What the exercise asks
Return the lines beginning at the one that contains "You are a computer-use" and running to the end of the records, exactly and with nothing else. Omit pictures.

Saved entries
□ □ □

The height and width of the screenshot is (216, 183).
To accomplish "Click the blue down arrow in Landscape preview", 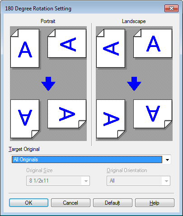I will click(x=134, y=84).
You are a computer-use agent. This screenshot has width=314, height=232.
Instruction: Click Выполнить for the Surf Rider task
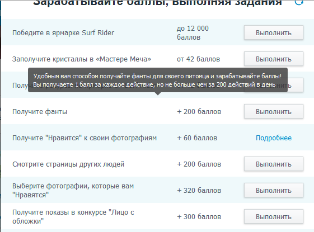pyautogui.click(x=273, y=32)
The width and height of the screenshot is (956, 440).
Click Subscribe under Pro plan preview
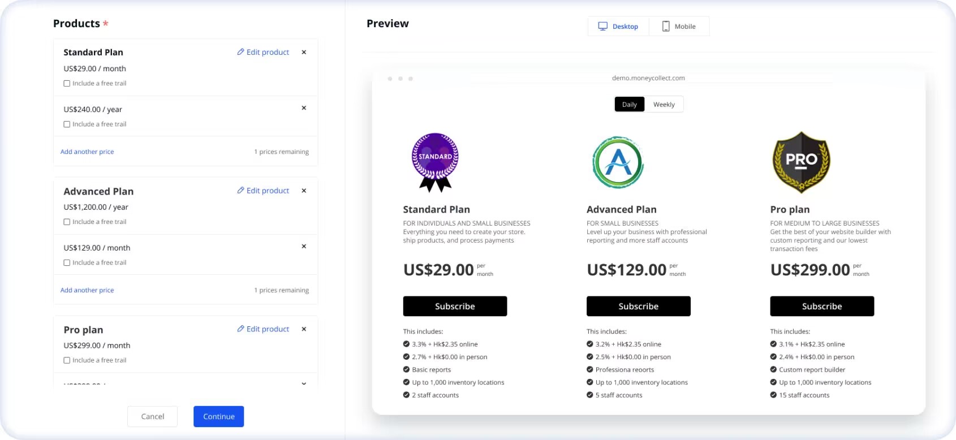(x=821, y=307)
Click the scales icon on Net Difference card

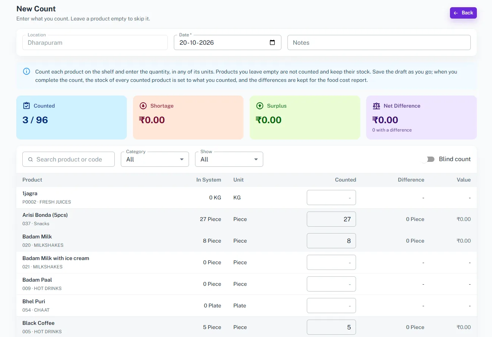(376, 106)
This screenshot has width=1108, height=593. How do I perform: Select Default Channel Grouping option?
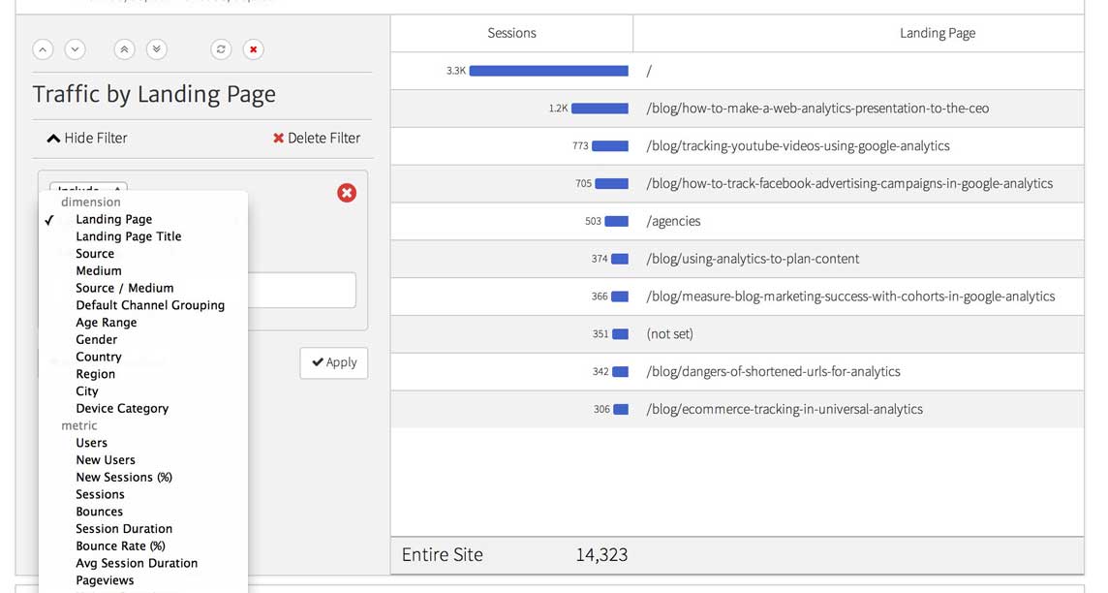(x=150, y=305)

□ □ □

Result
You are a computer-use agent. This screenshot has width=314, height=232.
Instruction: Click Выполнить for the Surf Rider task
pyautogui.click(x=273, y=32)
The width and height of the screenshot is (956, 440).
Click Subscribe under Pro plan preview
(x=821, y=307)
Click the scales icon on Net Difference card

(376, 106)
This screenshot has width=1108, height=593. How do I perform: Select Default Channel Grouping option?
(x=150, y=305)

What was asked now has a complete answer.